2. The struggle of our entire relationship. Over 20 years we have had a lot of struggles. I feel like it didn't have to be that way, but makes me depressed to look at wasted time on stupid stuff by both of us. Have had a lot of negative vibes about her and she about me during raising our child.
3. I finished graduate degree recently and daughter went to college far from home recently. Kind of depressed about these because within a short time of each happening, spouse got involved in EA.

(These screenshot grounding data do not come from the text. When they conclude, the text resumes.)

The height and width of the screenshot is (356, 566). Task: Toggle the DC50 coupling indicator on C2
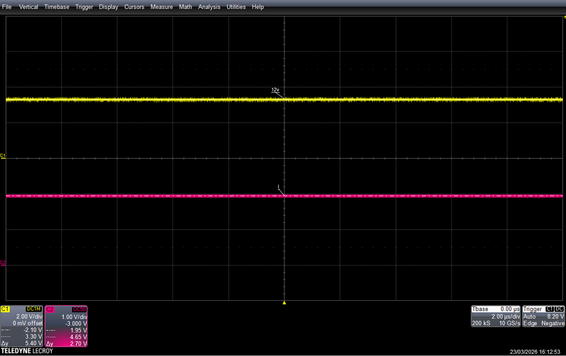(x=79, y=309)
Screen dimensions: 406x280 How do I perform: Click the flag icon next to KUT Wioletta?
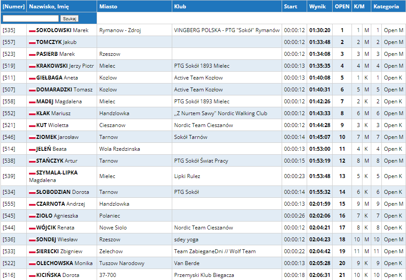coord(32,126)
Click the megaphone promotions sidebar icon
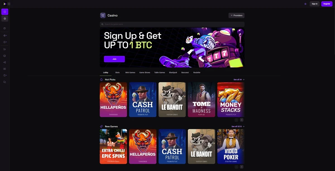This screenshot has width=335, height=171. (4, 49)
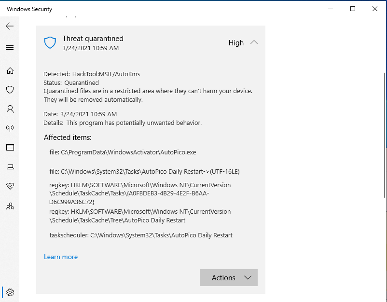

Anyway, these seem to be it.


----------



## AngryandUsed (Jun 23, 2011)

Bodhitree said:


> A couple of things trigger it I think-
> 1. The idea that I am "her man" so to speak. Before all of this I felt a loyalty for over 20 years. Given what has happened that seems lost. I feel sad about that I believe.
> 2. The struggle of our entire relationship. Over 20 years we have had a lot of struggles. I feel like it didn't have to be that way, but makes me depressed to look at wasted time on stupid stuff by both of us. Have had a lot of negative vibes about her and she about me during raising our child.
> 3. I finished graduate degree recently and daughter went to college far from home recently. Kind of depressed about these because within a short time of each happening, spouse got involved in EA.
> ...


1. You will be her man, once the R is complete. It may take 2-5 years, this is what those experienced say.
2. Not all the marriages are perfect. We are all human beings, make mistakes. Past is gone and let the bygones be bygones. While both of you contributed to the problem of raising the child, I dont know how this could be a trigger of sadness due to her EA or PA? 
3. You miss your daughter. Remain in touch with her and continue to pour love....That will mean a lot to you and her. Meaningful. Delight.


----------



## CH (May 18, 2010)

Bodhitree

If you need to know the entire truth then she has to tell it, especially if you suspect there might be more.

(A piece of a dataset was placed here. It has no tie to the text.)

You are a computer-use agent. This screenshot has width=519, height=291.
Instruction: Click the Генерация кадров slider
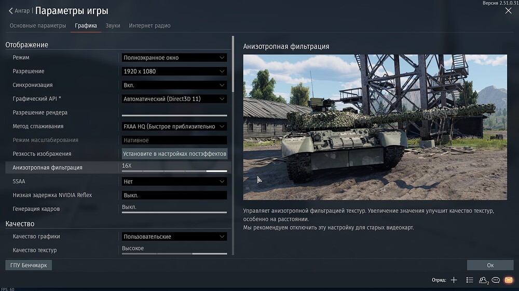pos(174,212)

It'll knaw at your insides over the years. You're saying you can't focus on this part right now, in other words you're gonna try to rug sweep it and work on the R as best as you can. But you cannot work on R if you have this nagging you forever.

Either you live with the fact that it was just an EA as she says and move on or get the truth even if you have to have her get a polygraph test. But, if it did to to a PA would you still stay?

Don't even think of rug sweeping anything that might come back to haunt you in the future.


----------



## Bodhitree (Dec 29, 2011)

cheatinghubby said:


> Bodhitree
> 
> If you need to know the entire truth then she has to tell it, especially if you suspect there might be more.
> 
> ...


CH:
For the first few months it really bothered me as to whether or not it was a PA. I think I finally just assumed the worst that it was and that she didn't tell me everything. As time has gone by and we've talked more and more, I'm not so sure. Anyway, I'm not really rug sweeping because it just doesn't seem that important anymore six months later. And what if she is telling the truth? Lie detector? No way. It just isn't bothering me any more for some reason- maybe letting it go is what is depressing me in some weird way- who knows??


----------



## Almostrecovered (Jul 14, 2011)

again this is the stuff that we mean by saying the WS needs to do the heavy lifting to heal

so you want her to text and call you more often?

TELL HER YOU NEED THAT
Tell her you need to get same attention her OM did, the lovey dovey texts and verbal affection.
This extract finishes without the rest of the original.